Our intensive agricultural systems are based on high inputs of fertilizers and pesticides. This is harmful to the environment and also not sustainable. Those key questions in research are how to lower this input while maintaining yield of our crops.
One promising avenue to do that is to supply plants with beneficial microbes in the field. However, to be able to do that successfully, we need to understand the complex chemical crosstalk between the partners. We studied this interaction by looking at root exudates in our lab.
We found that root exudation is very dynamic. It differs between plant species developmental stages and also diurnal time points. Plants also react to the presence of different kind of microbes by changing their metabolic profile.
Because root exudates are nutrients and signals to the microbial community, studying exudation profiles is crucial to understand how plants interact with microbes in their environment. Developments in metabolomics, but also in next-generation sequencing technologies really pushed the field of plant microbiome interaction forward. Obviously, you need metabolomics workflow to detect the compound or the compounds of interest in a given system.
And next-generation sequencing technologies are really essential in understanding the structure, but also the function of plant microbiomes. Also, it is very helpful to use specialized growth systems or simplified growth systems like the one we present here to understand the molecular mechanisms of plant microbe interactions. Our system can be kind of sterile, but we can also inoculate it with target microorganisms.
One challenge we have is to detect metabolites in low concentration in exudates. If the background is low then it's easy to do it. If we have a much more complex environment such as soil, then it's more difficult.

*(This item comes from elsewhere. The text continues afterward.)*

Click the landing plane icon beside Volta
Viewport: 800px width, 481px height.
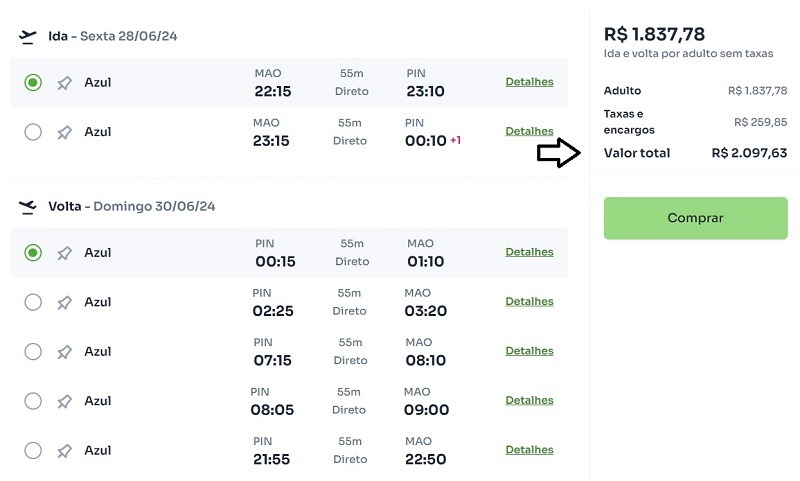click(28, 207)
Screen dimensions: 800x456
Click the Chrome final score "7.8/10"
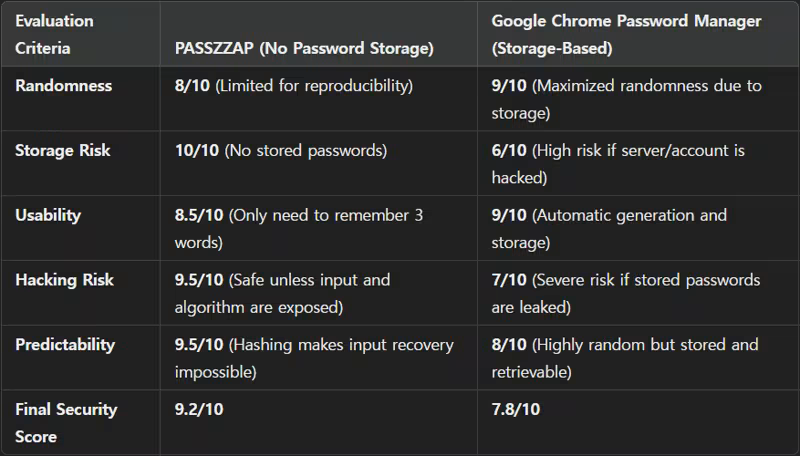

Another challenge that is unresolved is when we add microbes to the picture, then it's not possible to distinguish between the compounds produce by plants or by the microbes. We developed a system that is low cost and reasonably easy. Its sterile design allows for consecutive experiments.
First, plant inert metabolites are discarded, then plants are inoculated with microbes, and here the changes in the metabolite profile are evaluated. It also allows for the growth of different plant species for an extended period of time. So in summary, this system is well-suited for many applications.
To begin, add 150 milliliters of clean five millimeter glass beads to the clean jar and close the lid. Cover the closed jar with enough aluminum foil to conceal the lid to jar junction, and autoclave at 121 degrees Celsius for 20 minutes. When the seedlings are ready to transfer into the jar, on the sterile bench, remove the aluminum foil and lid of the jar.
Add 35 milliliters of half strength Murashige and Skoog medium of pH 5.7 to 5.9 to the jar, and stir the beads to coat evenly with the medium. Introduce three to five seedlings into the jar, ensuring the root systems are placed between the glass beads. Adjust the beads with sterile forceps or spoons to cover the roots and lift the leaves out of the medium.
Secure two strips of 1.25 centimeter micropore tape across the top of the jar, and gently place the lid on top. Seal the gap between the lid and jar with 2.5 centimeter micropore tape to maintain sterility while permitting air exchange, and place the jar into a growth chamber. When the plants reach the desired age, remove the micropore tape band lid from the jar.
Aliquot 20 microliters of growth medium onto LB agar plate for sterility testing. Using a 25 milliliter volumetric pipette, remove as much growth medium as possible without damaging the roots. Add 50 milliliters of collection medium along the jar wall to prevent wetting the leaves.
Close the jar with a lid and incubate in sterile conditions for two hours. After incubation, remove the desired amount of collection medium into tubes. Measure the weight of the root and shoot from the plant in one jar to normalize the root exudates by plant weight.
Arabidopsis thaliana plants looked healthy across two different laboratories. The glass jar system proved adaptable for various plant species and developmental stages. Wheat had the highest shoot weights, followed by sorghum and tomato, while sorghum had the highest root weights, followed by wheat and Medicago truncatula.
Inoculation of Arabidopsis thaliana with commensal bacteria did not alter the plant phenotype, and inoculated bacteria persisted in the system for at least 12 days, with a slight increase in colony forming units.